▶
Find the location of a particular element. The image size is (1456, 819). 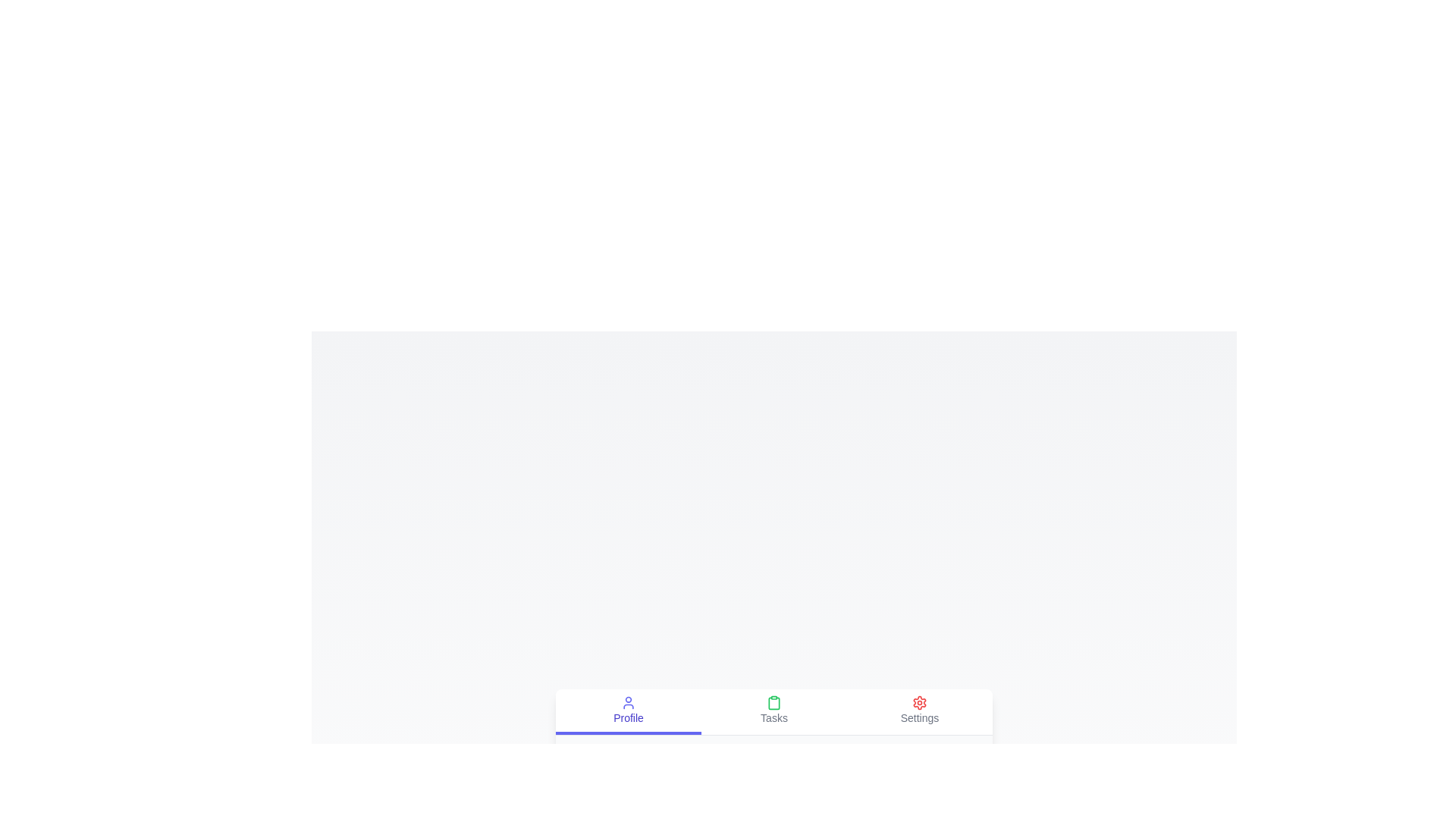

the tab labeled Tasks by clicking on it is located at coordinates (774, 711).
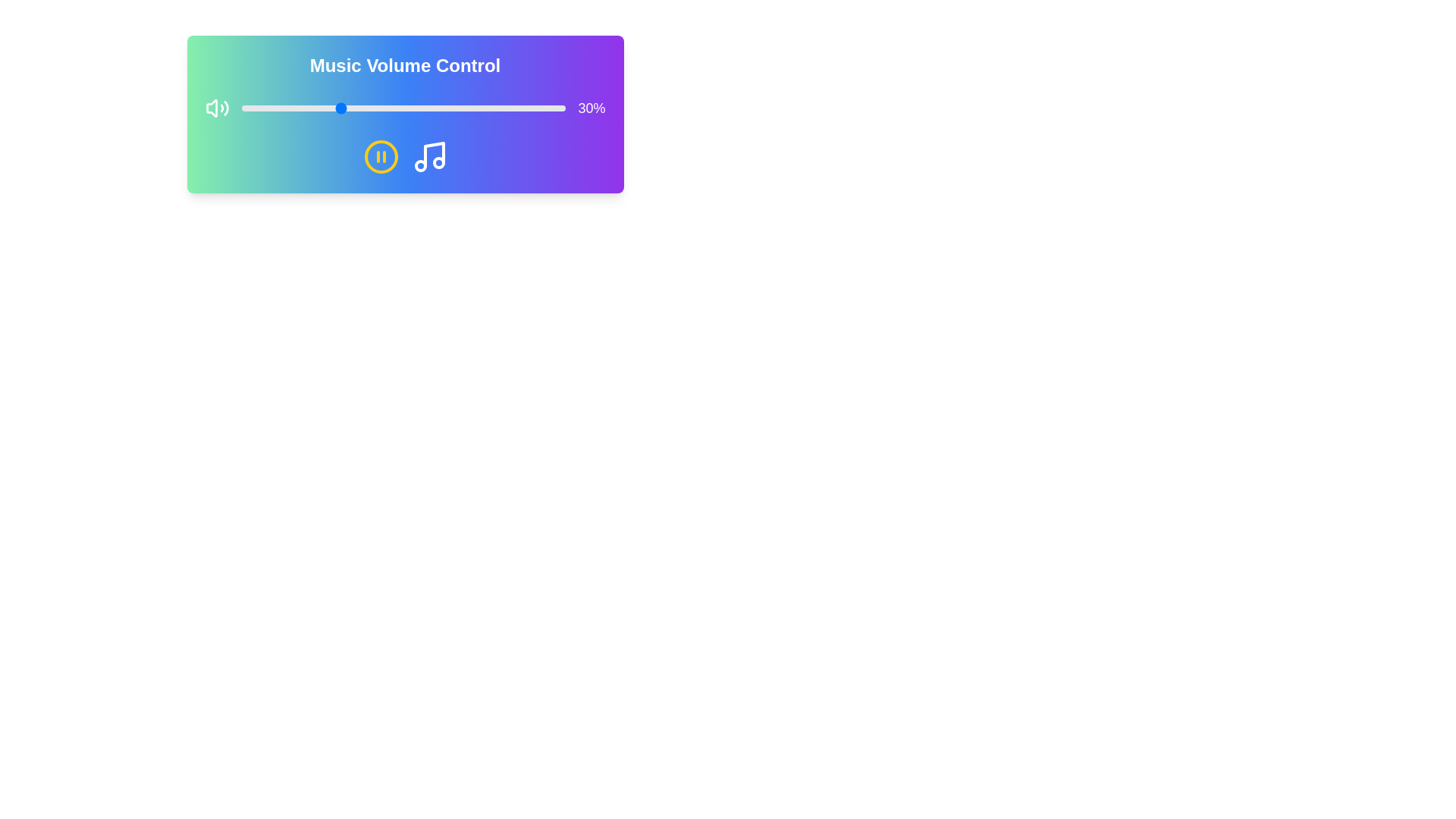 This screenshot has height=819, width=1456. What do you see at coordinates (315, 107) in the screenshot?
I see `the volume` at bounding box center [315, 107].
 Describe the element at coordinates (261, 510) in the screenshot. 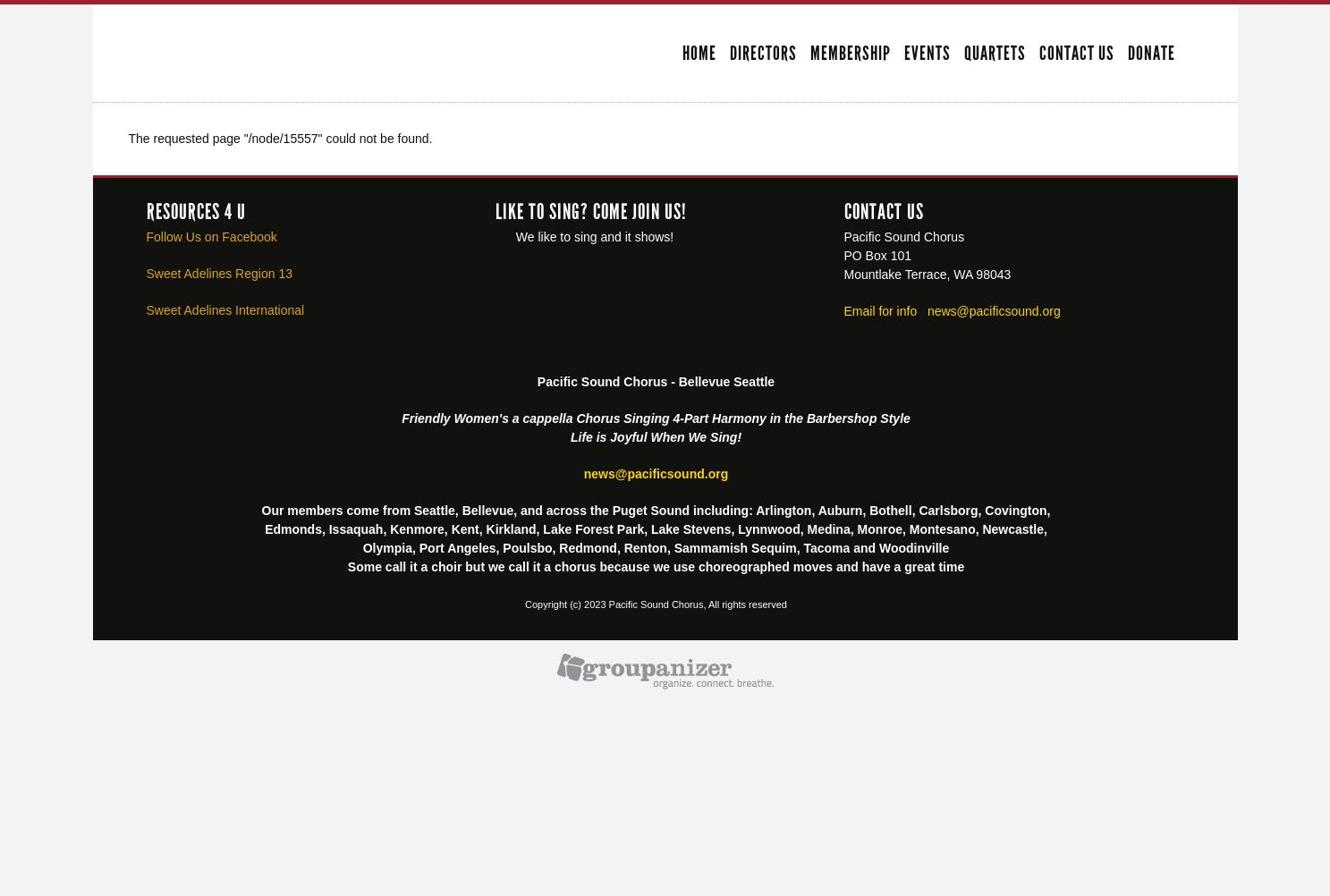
◀
* **Your goal**:
Copy every line above word for word, leaving out the pictures.

* **Complete output**:
Find the location of a particular element. The image size is (1456, 819). 

the tab labeled Tasks by clicking on it is located at coordinates (774, 711).
 This screenshot has height=819, width=1456. What do you see at coordinates (315, 107) in the screenshot?
I see `the volume` at bounding box center [315, 107].
 Describe the element at coordinates (261, 510) in the screenshot. 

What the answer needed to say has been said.